__SELECTED EXTRACT__
Because Western Union is on the National Register of Historic Places, the restoration work was accomplished in accordance with the Secretary of the Interior's Standard for Historic Vessel Preservation Projects. Restoration funds were raised by private citizen contributions, the Monroe County Tourist Development Council, and local Key West businesses. The restoration project was overseen by Master Shipwright, Leon Poindexter, owner of Seaport Vessels, LLC. Poindexter and his crew had previous experience by the rebuilding of HMS Surprise used in the movie, Master & Commander: The Far Side of the World.

Following an extensive restoration project, Western Union, the United States Coast Guard approved the final inspection of the ship in 2011, allowing her to resume passenger sailings.

After a failed Coast Guard inspection in 2014, repairs began again on the Western Union.

__EXTRACTED DATA__
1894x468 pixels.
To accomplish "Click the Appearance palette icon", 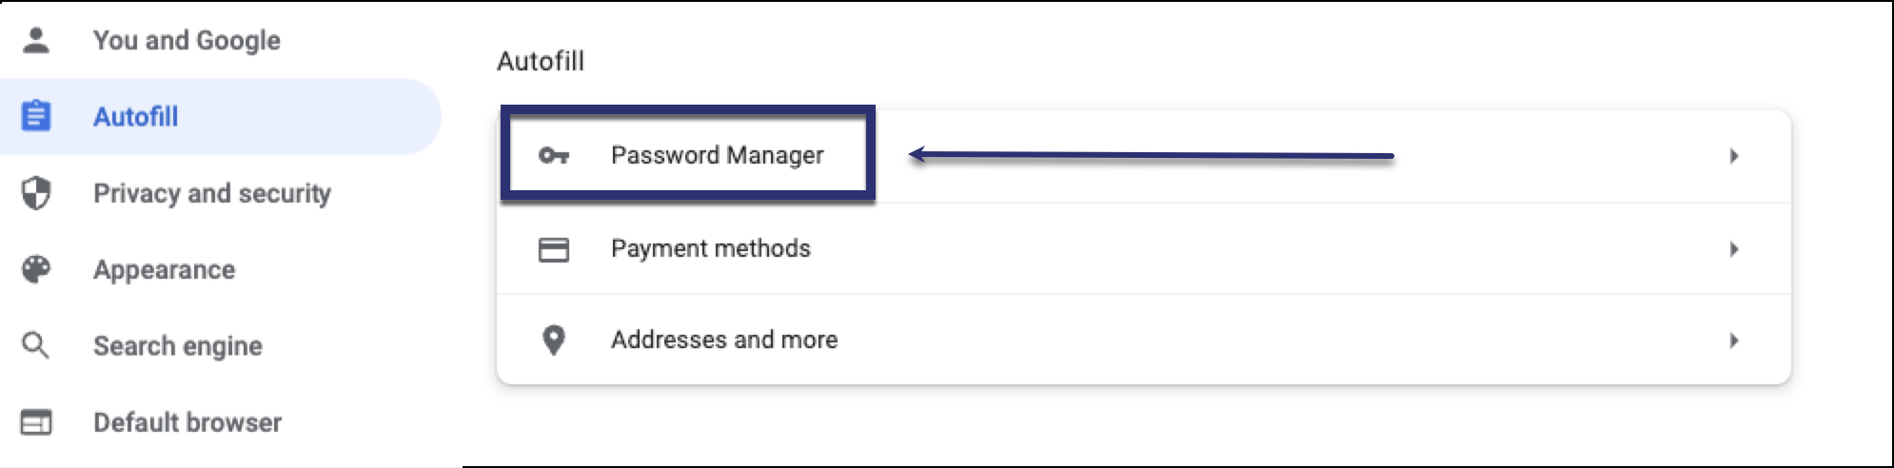I will click(36, 269).
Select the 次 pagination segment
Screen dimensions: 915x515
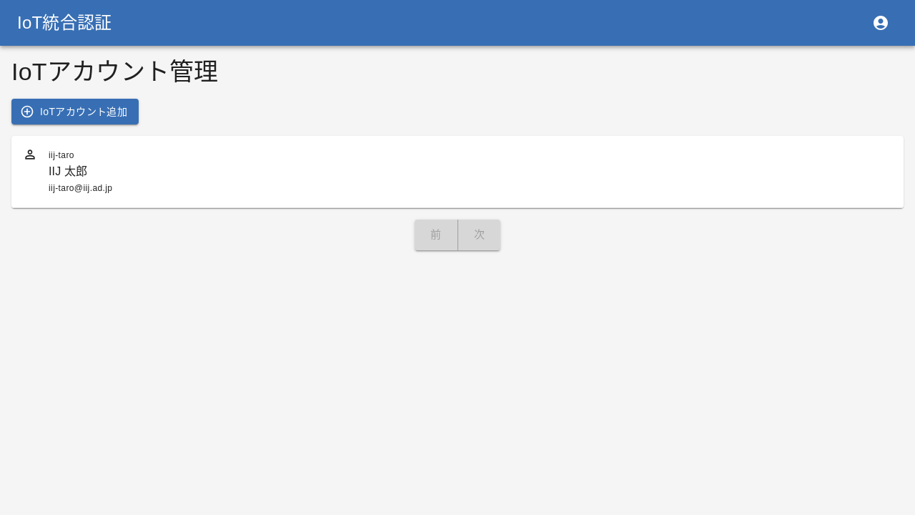tap(479, 235)
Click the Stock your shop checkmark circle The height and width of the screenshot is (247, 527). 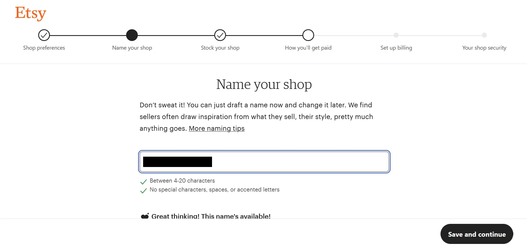click(220, 35)
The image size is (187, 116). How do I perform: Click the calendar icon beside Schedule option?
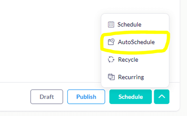[x=111, y=25]
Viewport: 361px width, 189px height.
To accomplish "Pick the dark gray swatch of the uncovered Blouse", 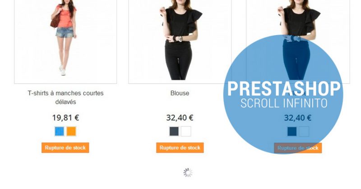I will 174,131.
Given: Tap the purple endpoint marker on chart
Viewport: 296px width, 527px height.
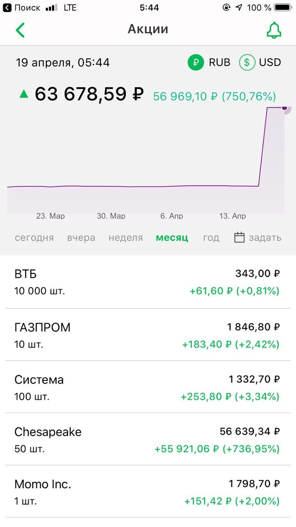Looking at the screenshot, I should tap(284, 108).
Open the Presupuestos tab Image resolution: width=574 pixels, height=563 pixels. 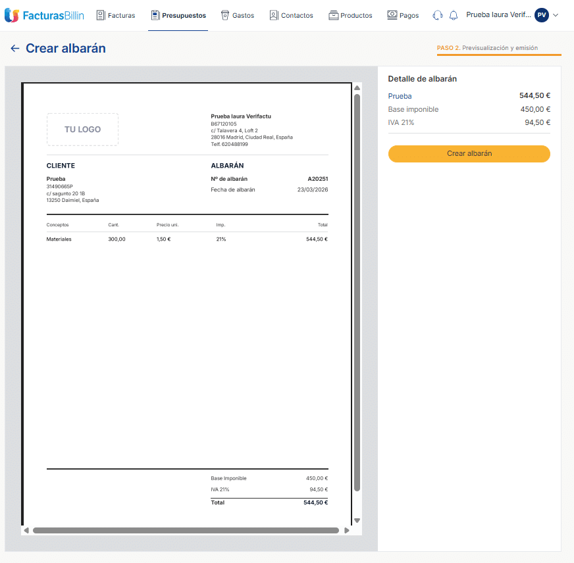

__QUESTIONS__
1. Print the portion of the passage about the ship Western Union starting with "Following an extensive" and going on through "the Western Union.".
2. Carry on the passage about the ship Western Union from the point at which it currently ends.
The data above is separate from the passage about the ship Western Union.

__PER-TASK ANSWERS__
1.
Following an extensive restoration project, Western Union, the United States Coast Guard approved the final inspection of the ship in 2011, allowing her to resume passenger sailings.

After a failed Coast Guard inspection in 2014, repairs began again on the Western Union.

2.
==Current operations==
The Western Union was for a time, undergoing repairs in Tarpon Springs, Florida at Marpro Marine Services, LLC. For many years, the ship was docked off of William Street in the Key West Bight (Historic Seaport). In 2019 after the death of chief restorers Bill Barry, Capt. Frank Holden and Richard Manley of Manley deBoer, the vessel was towed back to Key West without her masts, spars, and railings to be stored on the hard at Robbie's Marina on Stock Island, where she still sits today. In addition, the captain who was hired to oversee the restoration in Tarpon Springs was entirely unfamiliar with wooden boats and was ill-equipped for the responsibility.